Jennie Levine lives two lives. At the University of Maryland, she's a curator of historical manuscripts. On the Internet, she opines as Headmistress Zsenya.

Levine, 33, is a big Harry Potter fan. Her love of the J.K. Rowling series chronicling the adventures of a boy in the Hogwarts School of Witchcraft and Wizardry has blossomed since she read the first book in late 1999 -- so much so that the university lists her as its resident Harry Potter expert.

"Probably 'expert' should just be termed 'excessive fan,' " she said. "I have read all the books. I've spent a lot of time -- probably too much time -- discussing the books with other people, thinking about the books, trying to figure out what's going to happen next."

Online, Levine imparts what she knows about Harry. She and a friend, Megan Morrison, created a Web site, http://sugarquill.net , dedicated to the popular children's series. They launched the site in 2001 as a home page featuring an archive of fan fiction called "Flourish and Blotts," the name of a bookstore in the series. In addition to publishing such stories inspired by Rowling's books, the site also hosts discussion forums about general writing as well as about Harry Potter.

The Sugar Quill has swelled into one of the more popular Potter sites, with more than 5,000 registered members. On Sunday, the day after the sixth book, "Harry Potter and the Half-Blood Prince," was released, traffic on the site peaked with about 350 users logged on at once.

"It sort of ballooned," Levine said. "We didn't think anybody would even visit it, and somehow word got around and people found us, and suddenly we've got this huge Web site."

Levine and Morrison met through the Internet at a Jane Austen fan site. Morrison wrote a piece of fan fiction based on Austen's novels, and Levine liked it so much that she reviewed it. They decided to meet to talk about Austen and settled on a date in the summer of 2000, the day the fourth Potter book came out.

"That's how we discovered that we were both Harry Potter fans," Levine said. "We just talked about Harry Potter the whole time."

They decided to start a Potter fan site. It costs about $85 per month to run. About a third of that figure is paid for with donations; they pay the rest.

The site is named after candies that are the Hogwarts students' writing utensil of choice. (In "Harry Potter and the Prisoner of Azkaban," Ron Weasley mentions "really excellent sugar quills, which you can suck in class and just look like you're thinking what to write next.")

The Sugar Quill has attracted children in addition to adults. Some kids have spent so much time at the site that their parents have begun restricting it.

"They're treating the Sugar Quill as another of their extracurricular activities, like soccer and softball," Levine said.

Levine, who grew up in Ellicott City and now lives in Baltimore, works at the Hornbake Library on the College Park campus. She said she gets few queries from the university about the Potter series but wishes students would write term papers about the books and come to her for research help.
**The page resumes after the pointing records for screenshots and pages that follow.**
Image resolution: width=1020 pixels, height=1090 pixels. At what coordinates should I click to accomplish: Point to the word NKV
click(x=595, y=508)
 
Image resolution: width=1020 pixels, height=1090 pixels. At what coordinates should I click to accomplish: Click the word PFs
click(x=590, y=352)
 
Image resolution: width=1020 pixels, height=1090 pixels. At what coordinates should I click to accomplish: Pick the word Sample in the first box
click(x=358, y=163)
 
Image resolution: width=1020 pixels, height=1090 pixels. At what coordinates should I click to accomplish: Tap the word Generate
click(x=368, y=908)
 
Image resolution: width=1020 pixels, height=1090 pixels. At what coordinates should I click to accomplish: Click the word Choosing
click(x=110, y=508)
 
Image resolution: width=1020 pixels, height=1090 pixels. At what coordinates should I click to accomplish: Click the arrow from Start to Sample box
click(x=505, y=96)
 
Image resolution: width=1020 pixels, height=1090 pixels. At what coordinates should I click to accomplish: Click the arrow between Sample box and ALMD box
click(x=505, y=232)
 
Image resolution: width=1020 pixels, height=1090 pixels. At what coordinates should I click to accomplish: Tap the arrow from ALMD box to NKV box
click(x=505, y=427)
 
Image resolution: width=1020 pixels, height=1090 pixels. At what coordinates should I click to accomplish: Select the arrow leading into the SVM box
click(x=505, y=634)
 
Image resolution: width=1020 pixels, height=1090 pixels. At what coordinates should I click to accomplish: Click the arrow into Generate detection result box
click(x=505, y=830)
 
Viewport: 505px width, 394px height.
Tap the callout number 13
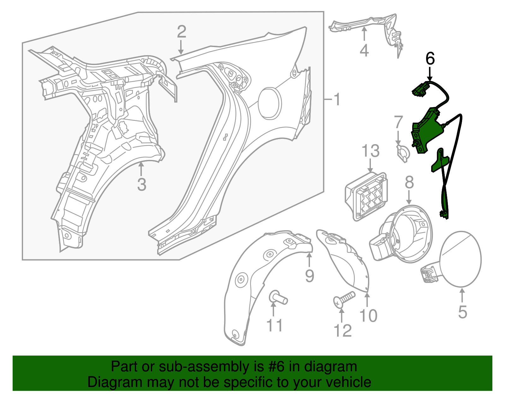click(371, 151)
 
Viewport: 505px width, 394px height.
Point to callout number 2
click(181, 32)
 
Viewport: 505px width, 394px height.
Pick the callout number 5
click(462, 312)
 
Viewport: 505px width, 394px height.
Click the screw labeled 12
click(344, 299)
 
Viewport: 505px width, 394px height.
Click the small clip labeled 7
click(403, 153)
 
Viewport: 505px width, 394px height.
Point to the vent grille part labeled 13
click(366, 196)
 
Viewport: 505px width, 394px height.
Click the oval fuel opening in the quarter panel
click(270, 103)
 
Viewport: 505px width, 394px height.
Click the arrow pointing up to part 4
click(364, 35)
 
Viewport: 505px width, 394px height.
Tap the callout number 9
click(310, 276)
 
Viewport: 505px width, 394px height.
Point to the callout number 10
click(368, 315)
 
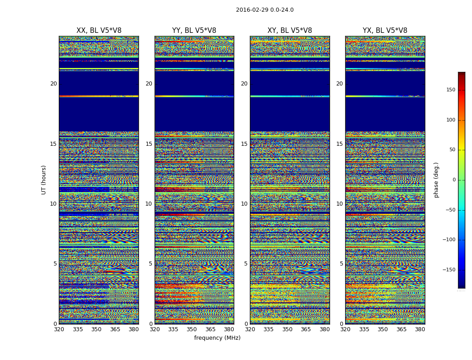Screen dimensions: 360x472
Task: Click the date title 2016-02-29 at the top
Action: [x=264, y=10]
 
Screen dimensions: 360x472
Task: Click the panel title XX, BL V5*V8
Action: [x=99, y=31]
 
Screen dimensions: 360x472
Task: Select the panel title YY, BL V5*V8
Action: [x=194, y=31]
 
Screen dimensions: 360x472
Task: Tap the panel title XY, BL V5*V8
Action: [x=289, y=31]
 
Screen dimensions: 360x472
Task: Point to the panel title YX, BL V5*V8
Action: [x=385, y=31]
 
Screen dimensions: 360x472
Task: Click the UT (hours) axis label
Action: [x=44, y=180]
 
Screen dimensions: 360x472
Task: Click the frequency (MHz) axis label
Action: [x=217, y=338]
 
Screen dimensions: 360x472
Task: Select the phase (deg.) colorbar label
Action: [x=436, y=180]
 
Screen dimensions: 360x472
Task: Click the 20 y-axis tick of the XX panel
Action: [x=53, y=84]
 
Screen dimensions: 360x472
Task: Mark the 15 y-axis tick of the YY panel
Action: [x=149, y=144]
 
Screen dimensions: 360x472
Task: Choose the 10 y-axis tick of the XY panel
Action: [x=244, y=204]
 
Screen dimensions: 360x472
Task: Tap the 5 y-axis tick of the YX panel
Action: [x=341, y=264]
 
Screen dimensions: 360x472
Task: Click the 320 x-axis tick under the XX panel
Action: [x=59, y=329]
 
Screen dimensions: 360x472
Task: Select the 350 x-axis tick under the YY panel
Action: [x=192, y=329]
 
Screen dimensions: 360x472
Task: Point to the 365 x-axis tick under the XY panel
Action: [x=306, y=329]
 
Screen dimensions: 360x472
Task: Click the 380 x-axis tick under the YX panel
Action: [x=420, y=329]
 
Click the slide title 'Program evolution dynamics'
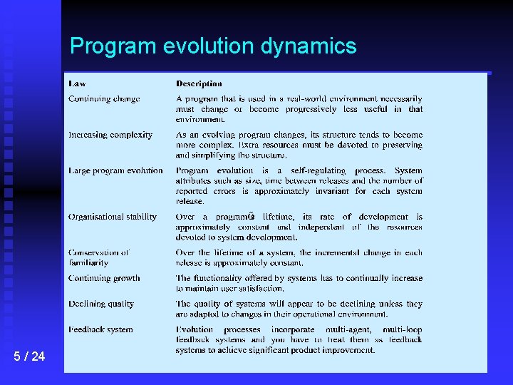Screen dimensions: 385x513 coord(213,46)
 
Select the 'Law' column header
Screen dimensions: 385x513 coord(77,84)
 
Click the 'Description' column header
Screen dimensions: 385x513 coord(199,84)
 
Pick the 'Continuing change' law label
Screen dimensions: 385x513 coord(104,99)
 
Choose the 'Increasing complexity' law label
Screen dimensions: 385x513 coord(110,135)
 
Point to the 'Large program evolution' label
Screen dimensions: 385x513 coord(115,170)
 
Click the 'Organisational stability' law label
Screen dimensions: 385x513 coord(113,217)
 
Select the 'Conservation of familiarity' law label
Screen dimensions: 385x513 coord(98,257)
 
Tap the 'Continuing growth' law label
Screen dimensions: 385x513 coord(104,278)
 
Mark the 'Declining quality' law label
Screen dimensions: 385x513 coord(101,304)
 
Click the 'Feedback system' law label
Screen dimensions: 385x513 coord(100,329)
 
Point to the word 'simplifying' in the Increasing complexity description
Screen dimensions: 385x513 coord(215,155)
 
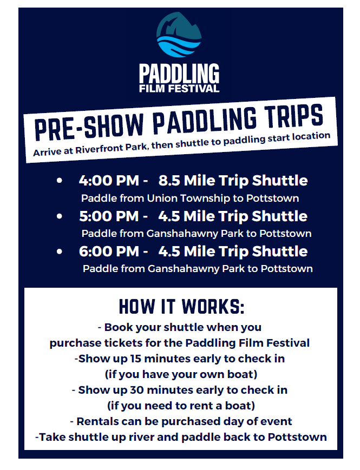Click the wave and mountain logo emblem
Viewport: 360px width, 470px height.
179,35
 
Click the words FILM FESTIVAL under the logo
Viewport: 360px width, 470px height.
179,89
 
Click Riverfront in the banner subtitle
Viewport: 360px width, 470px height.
101,148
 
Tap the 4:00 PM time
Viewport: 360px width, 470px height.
109,181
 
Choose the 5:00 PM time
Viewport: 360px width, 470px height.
109,216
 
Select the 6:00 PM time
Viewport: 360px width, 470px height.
109,251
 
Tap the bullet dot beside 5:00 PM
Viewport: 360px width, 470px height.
60,216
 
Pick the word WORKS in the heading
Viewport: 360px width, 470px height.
212,306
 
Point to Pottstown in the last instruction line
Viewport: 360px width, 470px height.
297,437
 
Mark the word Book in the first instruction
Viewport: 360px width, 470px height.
117,327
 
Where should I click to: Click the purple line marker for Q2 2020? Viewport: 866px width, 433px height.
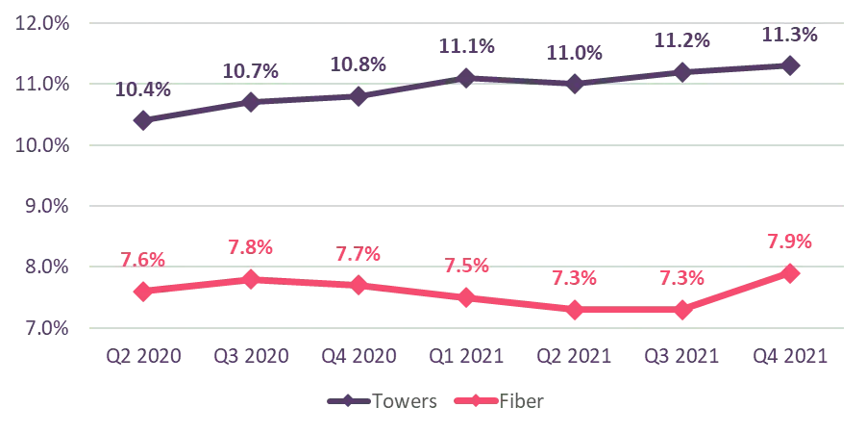(143, 120)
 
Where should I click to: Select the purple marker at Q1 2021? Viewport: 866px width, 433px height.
(466, 78)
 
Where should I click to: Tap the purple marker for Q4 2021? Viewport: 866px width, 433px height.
(790, 65)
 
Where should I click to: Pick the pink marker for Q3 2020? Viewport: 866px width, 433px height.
(251, 280)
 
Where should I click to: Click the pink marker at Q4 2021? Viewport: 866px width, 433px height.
(790, 273)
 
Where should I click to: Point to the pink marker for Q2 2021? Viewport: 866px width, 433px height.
(575, 310)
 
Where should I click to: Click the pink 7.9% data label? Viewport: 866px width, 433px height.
(790, 241)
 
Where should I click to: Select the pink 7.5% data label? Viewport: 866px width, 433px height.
(466, 265)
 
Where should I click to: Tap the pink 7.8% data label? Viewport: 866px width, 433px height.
(251, 246)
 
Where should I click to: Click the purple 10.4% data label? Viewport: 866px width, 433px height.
(143, 89)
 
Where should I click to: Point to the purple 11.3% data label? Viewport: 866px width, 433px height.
(790, 35)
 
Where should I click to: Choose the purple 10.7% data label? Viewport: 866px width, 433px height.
(251, 70)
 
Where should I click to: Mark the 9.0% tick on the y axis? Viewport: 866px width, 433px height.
(42, 205)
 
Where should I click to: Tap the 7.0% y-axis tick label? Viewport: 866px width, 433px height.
(42, 328)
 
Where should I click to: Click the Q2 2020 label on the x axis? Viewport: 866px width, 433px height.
(143, 357)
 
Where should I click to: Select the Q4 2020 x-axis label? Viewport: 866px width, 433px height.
(359, 357)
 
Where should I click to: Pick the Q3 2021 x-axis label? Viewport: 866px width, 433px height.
(682, 357)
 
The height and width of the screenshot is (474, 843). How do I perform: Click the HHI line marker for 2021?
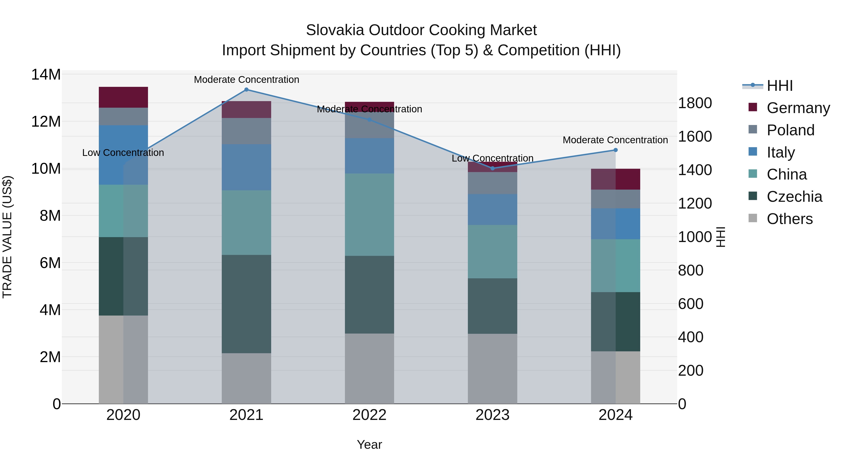pos(246,90)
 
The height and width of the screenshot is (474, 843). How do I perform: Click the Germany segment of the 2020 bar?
pos(123,97)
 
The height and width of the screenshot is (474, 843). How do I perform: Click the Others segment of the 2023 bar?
pos(492,368)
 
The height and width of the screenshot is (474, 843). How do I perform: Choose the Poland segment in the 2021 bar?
pos(246,131)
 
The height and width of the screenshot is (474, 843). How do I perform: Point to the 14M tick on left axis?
pos(46,75)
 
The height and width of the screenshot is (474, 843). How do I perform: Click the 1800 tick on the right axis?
pos(695,103)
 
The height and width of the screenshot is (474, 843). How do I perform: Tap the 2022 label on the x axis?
pos(370,415)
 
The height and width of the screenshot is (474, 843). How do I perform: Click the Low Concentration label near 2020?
pos(123,153)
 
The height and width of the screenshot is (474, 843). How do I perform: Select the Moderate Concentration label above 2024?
pos(615,140)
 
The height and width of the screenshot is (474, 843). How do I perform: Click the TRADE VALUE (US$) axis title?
pos(7,237)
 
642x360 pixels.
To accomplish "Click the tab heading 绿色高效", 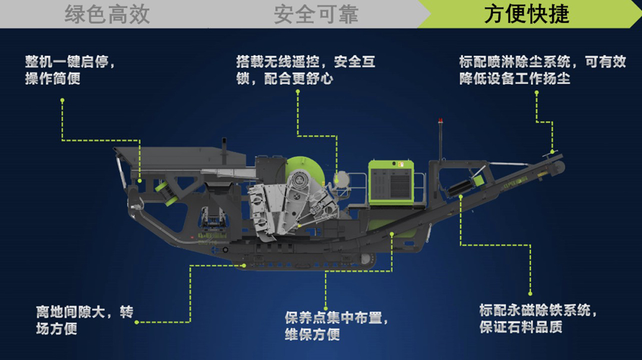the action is pyautogui.click(x=107, y=14).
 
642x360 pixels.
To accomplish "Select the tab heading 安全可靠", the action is pyautogui.click(x=316, y=14).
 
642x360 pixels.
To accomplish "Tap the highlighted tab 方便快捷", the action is pyautogui.click(x=527, y=14).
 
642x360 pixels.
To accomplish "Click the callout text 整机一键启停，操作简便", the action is pyautogui.click(x=70, y=70).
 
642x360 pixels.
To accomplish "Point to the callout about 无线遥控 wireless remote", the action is pyautogui.click(x=306, y=70).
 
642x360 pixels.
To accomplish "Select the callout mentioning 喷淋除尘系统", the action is pyautogui.click(x=543, y=70).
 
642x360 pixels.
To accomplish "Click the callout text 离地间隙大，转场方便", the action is pyautogui.click(x=85, y=320).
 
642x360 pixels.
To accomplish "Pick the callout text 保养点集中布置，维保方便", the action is pyautogui.click(x=336, y=326).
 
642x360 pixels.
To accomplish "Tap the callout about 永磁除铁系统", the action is pyautogui.click(x=538, y=318).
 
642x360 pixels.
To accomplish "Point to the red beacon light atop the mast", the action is pyautogui.click(x=440, y=121).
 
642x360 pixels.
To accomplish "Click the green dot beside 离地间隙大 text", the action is pyautogui.click(x=137, y=323).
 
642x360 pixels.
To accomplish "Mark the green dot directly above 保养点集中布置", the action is pyautogui.click(x=326, y=308).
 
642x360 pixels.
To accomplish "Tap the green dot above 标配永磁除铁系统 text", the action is pyautogui.click(x=530, y=293).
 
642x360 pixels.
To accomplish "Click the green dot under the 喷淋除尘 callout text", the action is pyautogui.click(x=536, y=93).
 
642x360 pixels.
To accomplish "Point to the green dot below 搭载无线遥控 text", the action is pyautogui.click(x=298, y=92).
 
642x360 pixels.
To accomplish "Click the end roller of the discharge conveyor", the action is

She said she views the fan fiction portion of the site as a forum for readers interested in becoming writers. Two dozen volunteers help edit the fiction.

Levine said she likes the latest Potter book and went as far as to rank it a close second to her favorite, the third installment, "Prisoner of Azkaban." The new book leaves many questions unanswered, she said, and builds suspense before Rowling releases the final Potter book.

"People sort of read the last chapter of this book, put it down and say, 'Where's the next one?' It really sort of ends on a cliffhanger," she said.

Levine said the Potter series is appealing to adults as well as children, especially because Rowling so closely chronicles Harry's adolescence.

"Me at 30 or 33 was sort of like, 'Oh, wow, I remember what that was like,' " Levine said.